** WORK REQUIRED **
Until you reach the line containing "[Facebook] (202, 44)", reproduce each line of the listing exactly, please, and include that line as well.

------------------------

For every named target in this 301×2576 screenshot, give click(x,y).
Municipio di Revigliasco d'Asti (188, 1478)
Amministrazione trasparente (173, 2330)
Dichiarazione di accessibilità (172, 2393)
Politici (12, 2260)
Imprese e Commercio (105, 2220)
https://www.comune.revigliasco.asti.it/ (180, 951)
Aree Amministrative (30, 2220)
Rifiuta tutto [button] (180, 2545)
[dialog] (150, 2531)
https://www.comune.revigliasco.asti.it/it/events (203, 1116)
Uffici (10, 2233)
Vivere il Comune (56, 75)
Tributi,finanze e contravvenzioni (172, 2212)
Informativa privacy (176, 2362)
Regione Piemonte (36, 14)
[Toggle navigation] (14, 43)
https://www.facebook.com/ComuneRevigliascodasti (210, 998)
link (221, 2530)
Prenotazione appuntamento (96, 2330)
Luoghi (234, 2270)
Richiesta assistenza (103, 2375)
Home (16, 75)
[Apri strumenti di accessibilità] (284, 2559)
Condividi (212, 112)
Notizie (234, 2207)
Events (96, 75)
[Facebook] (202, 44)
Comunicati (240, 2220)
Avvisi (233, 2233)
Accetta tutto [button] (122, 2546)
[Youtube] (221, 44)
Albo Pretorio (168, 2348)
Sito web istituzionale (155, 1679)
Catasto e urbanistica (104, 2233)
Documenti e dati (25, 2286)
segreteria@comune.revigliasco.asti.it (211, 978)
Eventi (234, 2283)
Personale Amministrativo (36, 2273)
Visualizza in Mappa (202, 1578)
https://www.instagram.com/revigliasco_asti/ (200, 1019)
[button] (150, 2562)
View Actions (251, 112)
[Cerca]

------------------------

** ANSWER TO THIS PROBLEM **
For every named target in this 301×2576 screenshot, give click(x,y).
Municipio di Revigliasco d'Asti (188, 1478)
Amministrazione trasparente (173, 2330)
Dichiarazione di accessibilità (172, 2393)
Politici (12, 2260)
Imprese e Commercio (105, 2220)
https://www.comune.revigliasco.asti.it/ (180, 951)
Aree Amministrative (30, 2220)
Rifiuta tutto [button] (180, 2545)
[dialog] (150, 2531)
https://www.comune.revigliasco.asti.it/it/events (203, 1116)
Uffici (10, 2233)
Vivere il Comune (56, 75)
Tributi,finanze e contravvenzioni (172, 2212)
Informativa privacy (176, 2362)
Regione Piemonte (36, 14)
[Toggle navigation] (14, 43)
https://www.facebook.com/ComuneRevigliascodasti (210, 998)
link (221, 2530)
Prenotazione appuntamento (96, 2330)
Luoghi (234, 2270)
Richiesta assistenza (103, 2375)
Home (16, 75)
[Apri strumenti di accessibilità] (284, 2559)
Condividi (212, 112)
Notizie (234, 2207)
Events (96, 75)
[Facebook] (202, 44)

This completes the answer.